Soure is a Brazilian municipality located in the northern state of Pará, on the island of Marajó, which is located in the Amazon River at its mouth. Its population as of 2020 is estimated to be 25,565 people. The area of the municipality is 3,512.863 km2. The city belongs to the mesoregion Marajó and to the microregion of Arari.

The municipality is contained in the  Marajó Archipelago Environmental Protection Area, a sustainable use conservation unit established in 1989 to protect the environment of the delta region.
It contains the  Soure Marine Extractive Reserve, a sustainable use conservation area created in 2001 that protects the coastal mangroves to the north of the municipal seat and along the north part of the Paracauari River.

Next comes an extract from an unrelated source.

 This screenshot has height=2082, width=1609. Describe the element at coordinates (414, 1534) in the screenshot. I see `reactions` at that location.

Notable People from Soure, Pará
 Ildemar Alcântara, Brazilian mixed martial artist, former UFC fighter and younger brother of Iuri Alcântara.
 Iuri Alcântara, Brazilian mixed martial artist, UFC fighter and older brother of Ildemar Alcântara.
 Deiveson Figueiredo, Brazilian mixed martial artist, UFC fighter, former two-time UFC Flyweight Champion.

Climate 
Soure has a tropical monsoon climate (Köppen: Am), with different amounts of precipitation depending on the season.